Majority of people support fines for missed appointments

Majority of people support fines for missed appointments

Most people support fines for patients who miss GP and hospital appointments to boost NHS funding. Adding fees for patients whose diseases are triggered by unhealthy lifestyles are also popular, a survey by Ipsos MORI reveals. This finding echoes an amended motion passed at the LDC Conference in Belfast.

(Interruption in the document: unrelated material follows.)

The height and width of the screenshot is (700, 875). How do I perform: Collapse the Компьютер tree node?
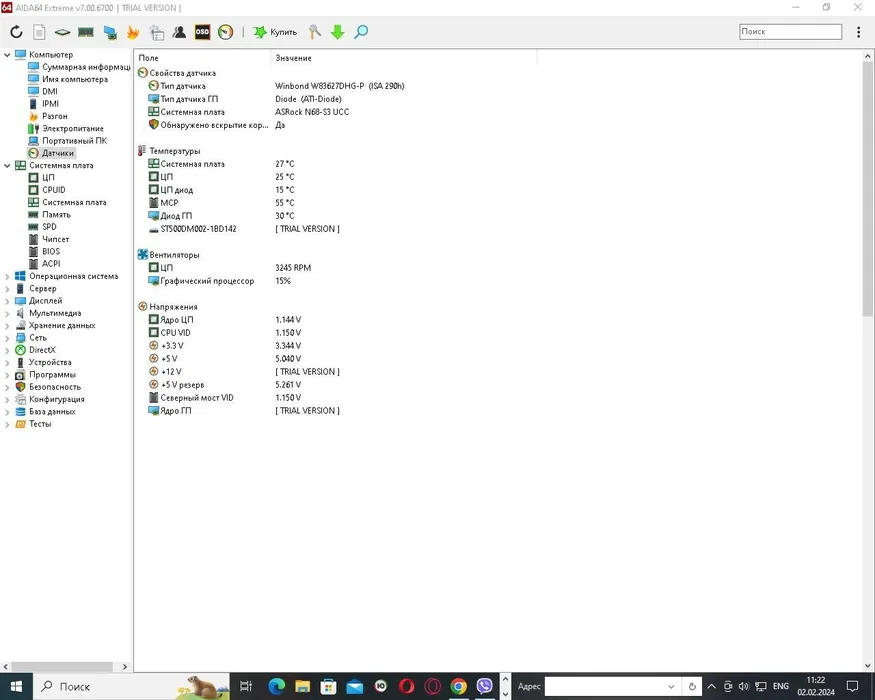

The survey showed that four in five adults support a 4% annual rise in funding over the next 15 years. This is the amount that the Institute of Fiscal Studies says is required to keep pace with demand and make modest improvements.

Asked how funding should be raised, the poll of more than 1,000 adults found charges for missed GP and hospital appointments won most support, backed by 71% of those polled. Next on the list was “charging patients who have diseases and illnesses caused in some way by their lifestyle”, which was backed by 47%. Both were more popular than increases in national insurance (45%) or in income tax (42%), the polling commissioned by the NHS Confederation found.

The political editor of The Times has reported that Philip Hammond is preparing to raise up to £10 billion in extra tax to help to boost the NHS on its 70th birthday. Theresa May is also to lift a cap on skilled workers from outside the EU that blocks foreign doctors from coming to Britain. The move will precede the expected announcement next week of a package of measures to improve the health service. Jeremy Hunt, the health secretary, wants a real-terms increase of 4 per cent a year with guarantees that spending on areas such as public health will be protected.